Yasky – Estamos tratando de retirar o véu de ocultação de ativos fora do país. Destaco que a Argentina tem o triste troféu de ser o país com mais fuga de capitais colocados nos paraísos fiscais. Isso, sem dúvida, significa uma grave perda de recursos e um obstáculo ao objetivo de gerar uma economia com menos desigualdade. A especulação financeira, a corrida cambial, a desvalorização dos proprietários de dólares – que com uma só desvalorização acrescentam grandes fortunas de forma inusitada –, todos esses são como cânceres para a economia produtiva do país. Sei que esse esquema, em menor medida, existe nos demais países da região, como Brasil e Colômbia por exemplo. Os especuladores dizem que qualquer mudança fará como um cardume que se assusta e muda de rota, e o capital busque outro destino, sobretudo os especulativos.
EC – Que estratégias podem ser adotadas frente à migração do capital especulativo quando se implementam tributos como este?
Yasky – O argumento que sempre esgrimam é que o capital financeiro busca os lugares com mais vantagens, por isso de deslocam, fogem. Reivindicam que não haja qualquer tipo de política de controle ou que signifique tributá-los com o argumento de que qualquer imposto que se ponha ao capital financeiro faz com que ele desapareça e busque lugares onde tenha maior rentabilidade. Isto em parte é certo, mas também é certo que especulam permanentemente com este tipo de questão para dar-lhe racionalidade para que mantenhamos velhos esquemas tributários que alentam a desigualdade e a injustiça.
EC – Como a articulação entre os diferentes países pode apurar meios fiscais para identificar as fortunas e tributá-las frente a migração especulativa?
Yasky – Creio que seria importantíssima a articulação das políticas econômicas e as estratégias parlamentares para regular e impedir essas práticas. Do mesmo modo, gerar instrumentos que desalentem a fuga permanente desse capital especulativo depositado fora do país. Isso requer inevitavelmente uma coordenação política regional. É fundamental essa coordenação e creio imprescindível que voltemos a ter governos populares que possam sincronizar suas ações no tema do capital especulativo.
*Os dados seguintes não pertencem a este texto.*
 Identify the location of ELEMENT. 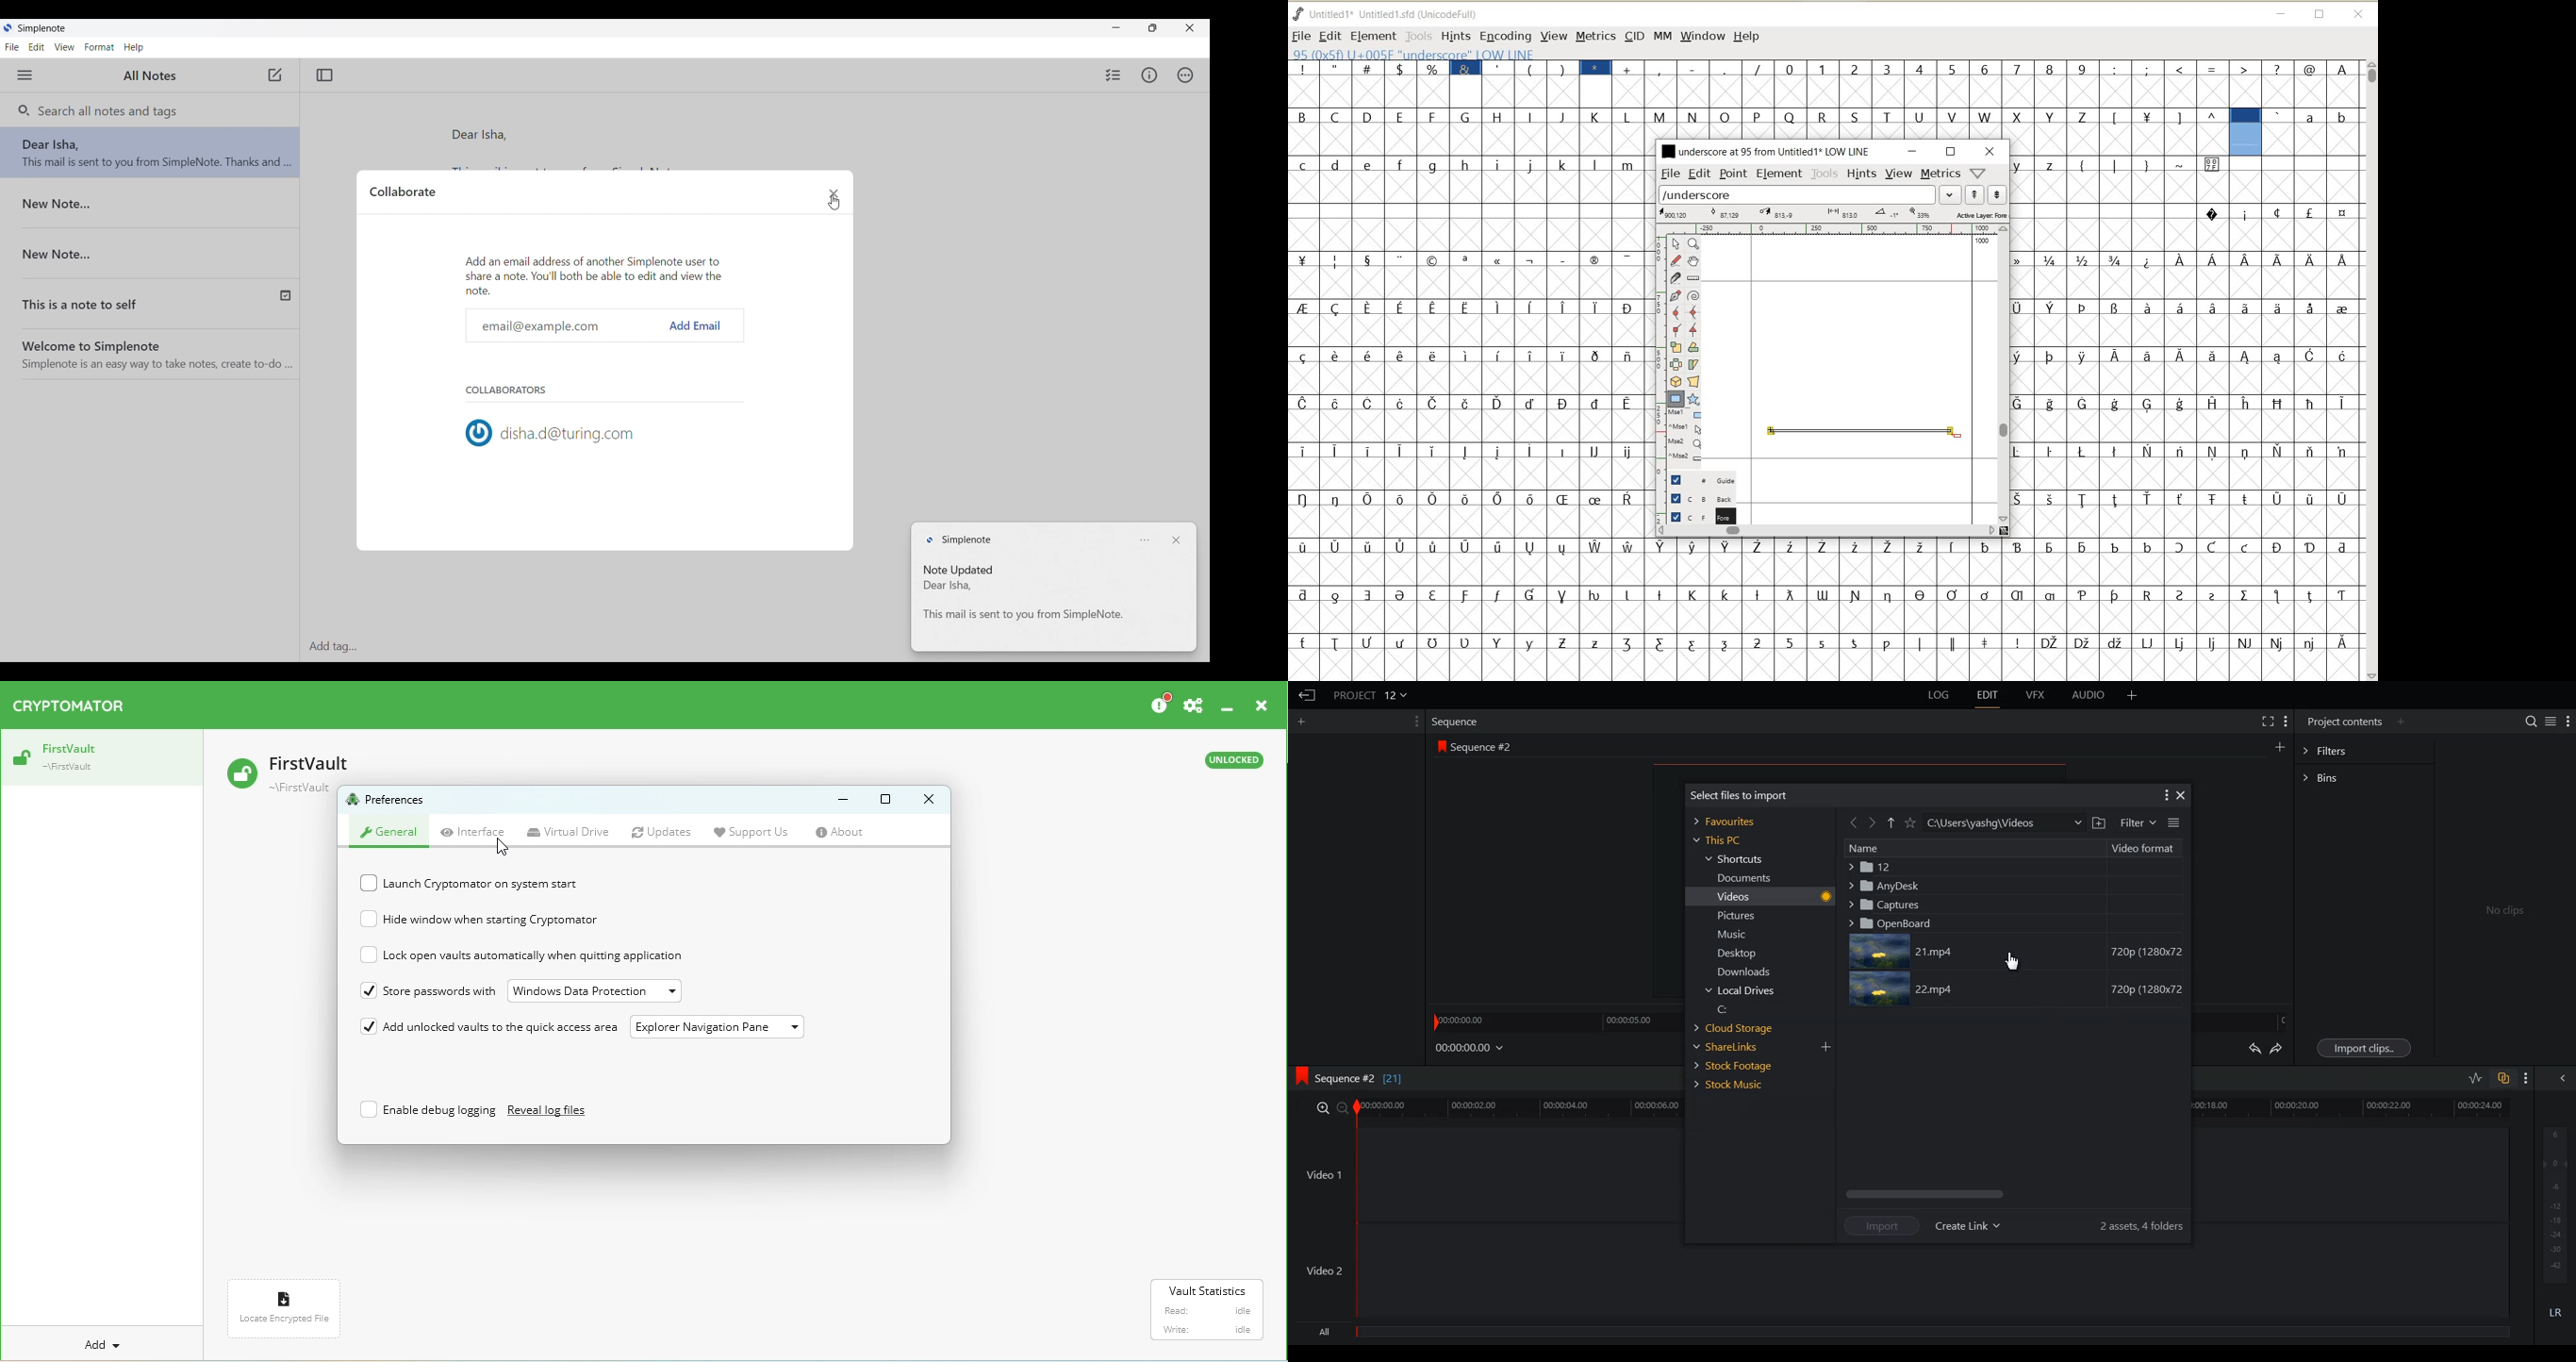
(1780, 175).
A entrada e saída de capital que tanto prejudica o equilíbrio da economia produtiva deve ser tratada no marco regional. Um só país é impotente frente à ‘deslocalização’ do capital financeiro na atualidade.
EC – A vitória e anúncios do presidente Joe Biden tendem a influenciar o bloco latino-americano na tributação de grandes fortunas?
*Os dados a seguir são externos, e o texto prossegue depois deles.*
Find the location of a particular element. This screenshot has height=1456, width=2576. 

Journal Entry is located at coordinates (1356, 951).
Yasky – O triunfo de Joe Biden e sobretudo o discurso que fala do Estado e da Nação, anunciando a necessidade de tributar os ricos para enfrentar a pandemia tiveram um forte impacto nos meios locais. A direita ficou sem poder explicar como o próprio presidente dos EUA, que eles sempre colocam como exemplo, acabava de propor mais impostos para os mais ricos. Foi pelo menos um elemento propício na disputa discursiva para a argumentação de que nos propusemos a modificar os esquemas que mantém e acrescentam as desigualdades na distribuição da riqueza.
EC – Qual a possibilidade de tornar esse tributo permanente?
Yasky – Creio que essa discussão se dará no marco de uma reforma tributária que está projetada como parte do programa para desenvolvimento em breve, após a eleição que teremos em outubro. Se definirá se a correlação de forças se modifica a nosso favor na Câmara de Deputados ou se mantém igual ou pior. Se não somarmos mais deputados será muito difícil que se tenha espaço para essa reforma tributária. Vamos ver a força da direita e seu rechaço ao imposto, saindo a mentir que a Argentina cobra comparativamente muitos mais impostos que seus vizinhos da região. Será uma grande disputa que seguramente fará parte dos debates das eleições. Desde já, a vontade da Frente de Todos é que ocorra a reforma tributária baseada no princípio da justiça fiscal, ideia que sustentamos sempre no movimento popular e esquerda. Que paguem mais os que mais têm.